Warren Wilson College has a long-standing tradition of coming to the aid of those in need. On the heels of the hurricanes that struck the Gulf Coast in late summer, that tradition continued. As the world was just beginning to realize the damage and destruction in the wake of the hurricanes, Franklin Tate and the Service Learning Office went to work organizing fall break service trips to the Gulf Coast. The response from students was overwhelming--twice as many signed up to participate as there were spaces for. "Very rarely is there a waiting list for the break trips," Tate said. Staff trip leaders stepped up and the Service Learning Office ran a participation lottery to select volunteers.

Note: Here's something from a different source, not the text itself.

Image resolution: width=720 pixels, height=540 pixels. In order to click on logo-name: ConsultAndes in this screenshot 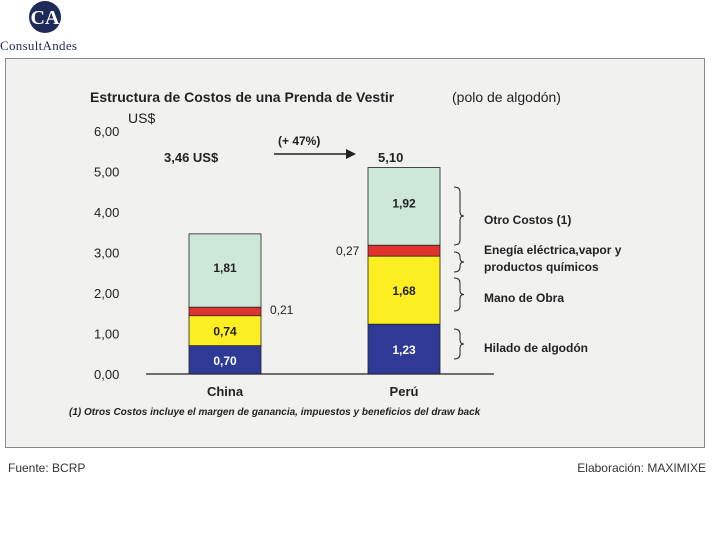, I will do `click(39, 46)`.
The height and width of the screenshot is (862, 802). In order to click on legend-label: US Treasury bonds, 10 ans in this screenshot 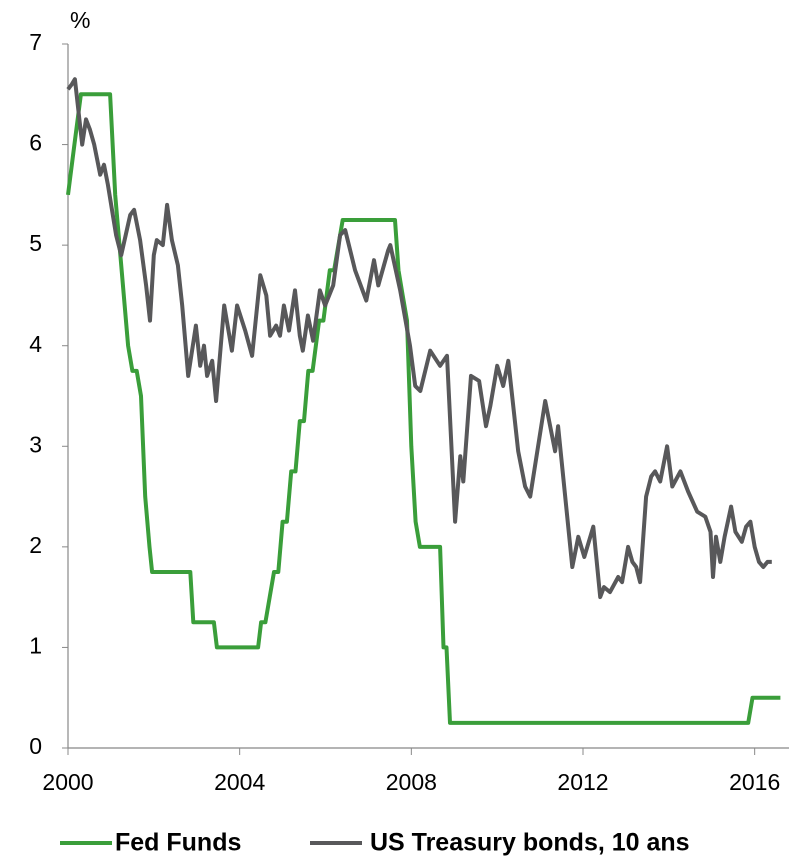, I will do `click(530, 843)`.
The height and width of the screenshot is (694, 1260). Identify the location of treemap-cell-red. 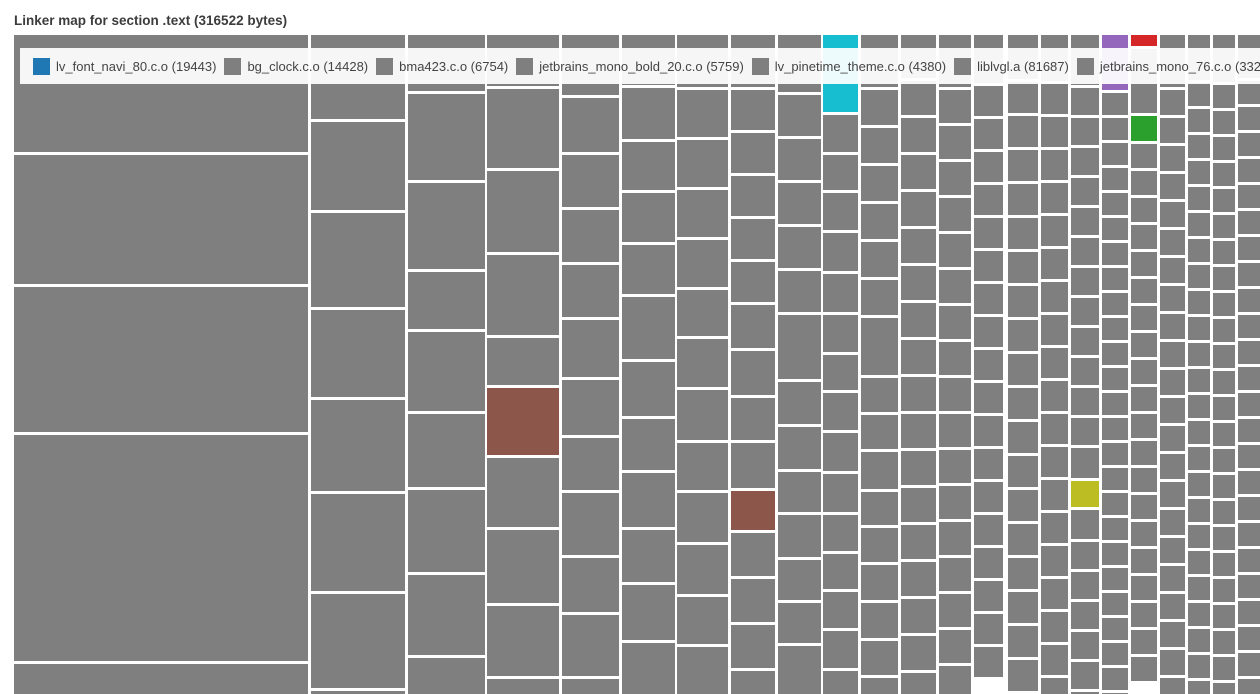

At go time, thirty-eight students and six staff members piled into vans and began the 17.5-hour drive to Louisiana. The group stayed in a community center in the small town of Four Corners.
In the small towns of New Iberia, Henry, Erath, Delcambre, and Lydia, which are about two hours west of New Orleans, the Warren Wilson group assisted the Southern Mutual Help Association (SMHA), a non-profit that serves poor, rural families and the disabled. Initially, they canvassed neighborhoods to determine who needed help and gathered information on the specific needs of homeowners. Most of the manual labor involved cleaning out houses damaged by wind and floodwaters. Volunteers ripped down warped paneling and waterlogged sheetrock, removed drenched insulation, and pulled up wet carpet. But the work didn't center just on physical labor alone; workers provided a support base for hurricane victims. Keri Willever says the students were compassionate and genuinely interested in the homeowners and their stories. Some days, the work was emotionally taxing. "Often times we found ourselves with tears in our eyes or openly weeping," she says. "It was hard going into homes that were once filled with love, treasures, and memories and throwing things into great piles along the streets."